O Tribunal de Justiça de Minas Gerais (TJ-MG) abriu uma investigação interna para apurar a conduta do juiz que autorizou a progressão de regime de Antônio Cláudio Alves Ferreira, condenado pelos atos golpistas de 8 de janeiro de 2023. A informação é de O Globo.

A medida foi tomada após o ministro Alexandre de Moraes, do Supremo Tribunal Federal (STF), determinar a imediata volta de Ferreira à prisão. No despacho, Moraes argumentou que o juiz Lourenço Migliorini, da Vara de Execuções Penais de Uberlândia, não tinha competência para conceder o benefício, uma vez que o condenado ainda não havia cumprido os requisitos legais para a progressão do regime fechado para o semiaberto.

“O TJMG reafirma o seu compromisso com a legalidade, os princípios do Estado Democrático de Direito e o irrestrito respeito às ordens judiciais emanadas dos tribunais superiores”, afirmou o tribunal em nota oficial. A Corregedoria-Geral da Corte será responsável pela condução do procedimento interno.

Antônio Cláudio Alves Ferreira ficou conhecido por ter sido flagrado, em vídeo, destruindo o relógio histórico Balthazar Martinot no Palácio do Planalto — peça do século XVIII, presente da Corte Francesa a Dom João VI. A imagem da depredação se tornou um dos principais símbolos da invasão violenta às sedes dos Três Poderes, em Brasília.

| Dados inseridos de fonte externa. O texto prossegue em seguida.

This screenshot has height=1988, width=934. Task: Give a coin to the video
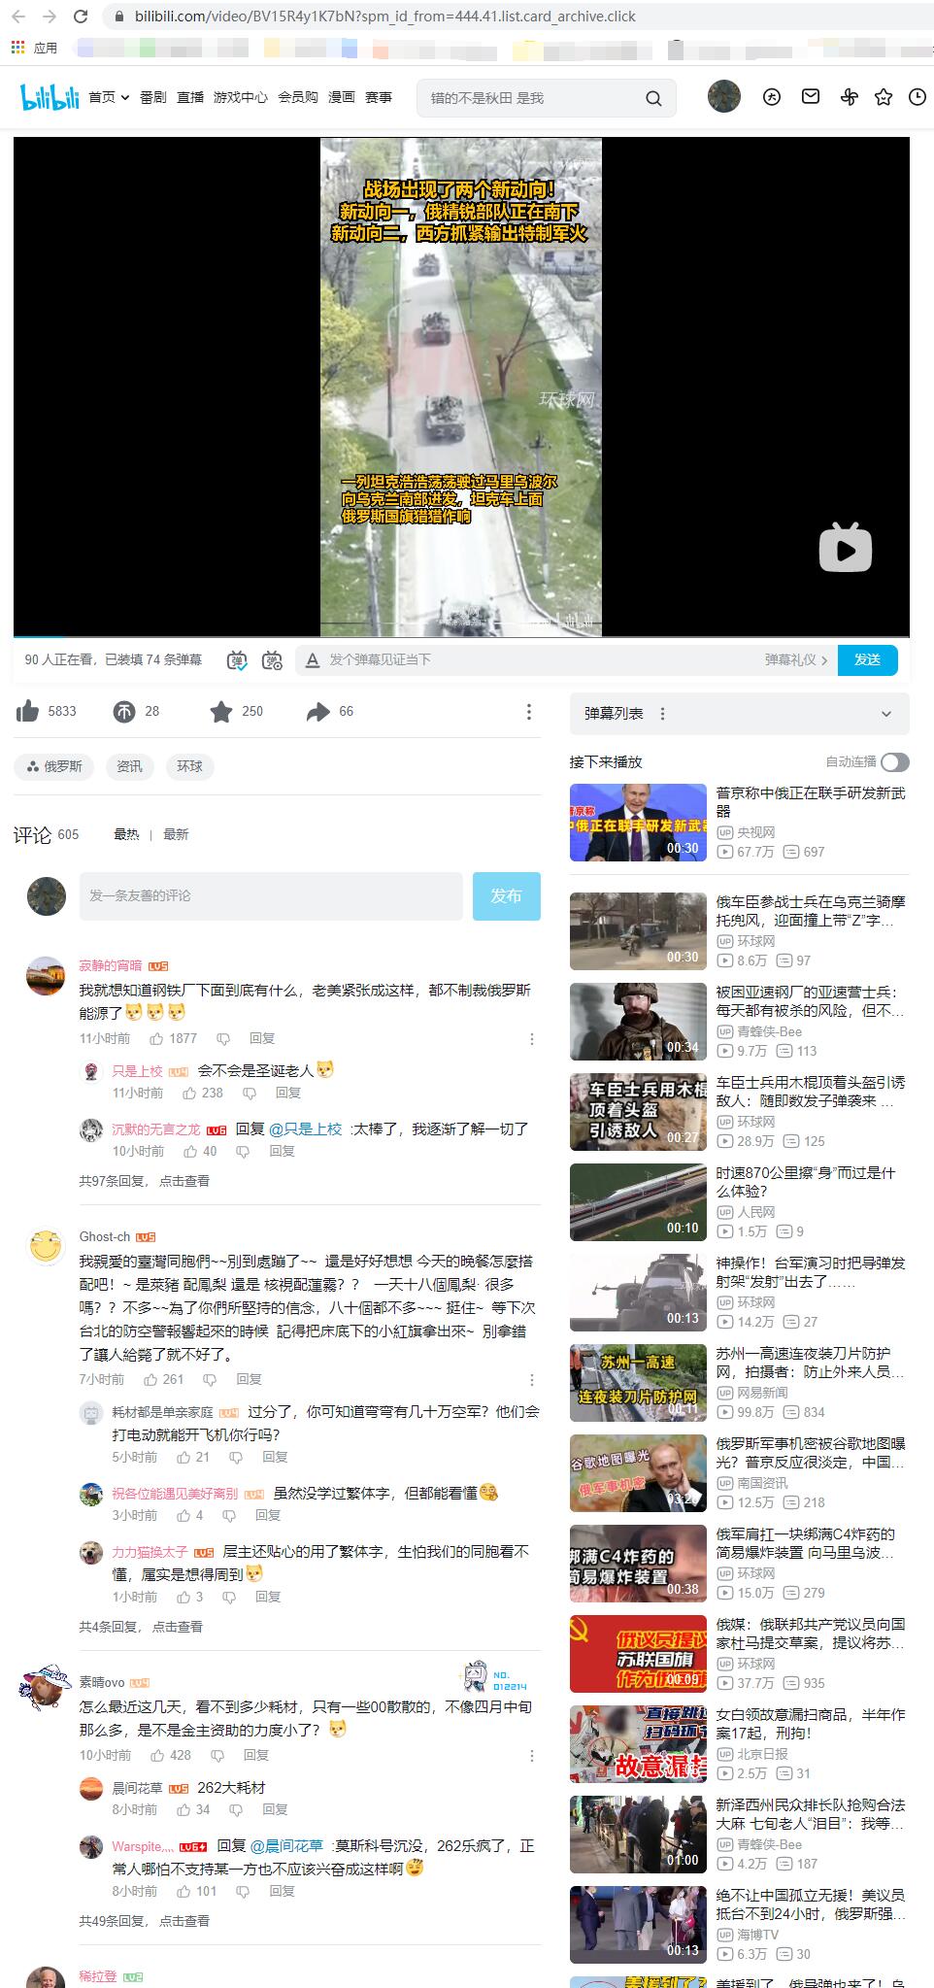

Libertado sem tornozeleira eletrônica

O mecânico foi condenado, em junho de 2024, pelos crimes de abolição violenta do Estado Democrático de Direito, tentativa de golpe de Estado, associação criminosa armada e dano qualificado. Mesmo com a pena em regime fechado, ele foi liberado na última quarta-feira (19) do presídio Professor Jacy de Assis, em Uberlândia, sem tornozeleira eletrônica — o TJ-MG justificou a ausência do equipamento por falta de disponibilidade no estado.

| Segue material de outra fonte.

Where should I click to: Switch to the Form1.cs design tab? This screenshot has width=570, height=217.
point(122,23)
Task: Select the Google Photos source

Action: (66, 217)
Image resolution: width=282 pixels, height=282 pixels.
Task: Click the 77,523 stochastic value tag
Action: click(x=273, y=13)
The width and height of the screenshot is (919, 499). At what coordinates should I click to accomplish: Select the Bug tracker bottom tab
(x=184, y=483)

Além da reclusão, o caso também gerou repercussão institucional. Alexandre de Moraes determinou que a conduta do magistrado mineiro também fosse apurada no âmbito do próprio Supremo Tribunal Federal.

O relógio destruído foi restaurado na Suíça e, desde janeiro deste ano, voltou a ocupar lugar de destaque no gabinete presidencial no Palácio do Planalto, como símbolo da reconstrução democrática.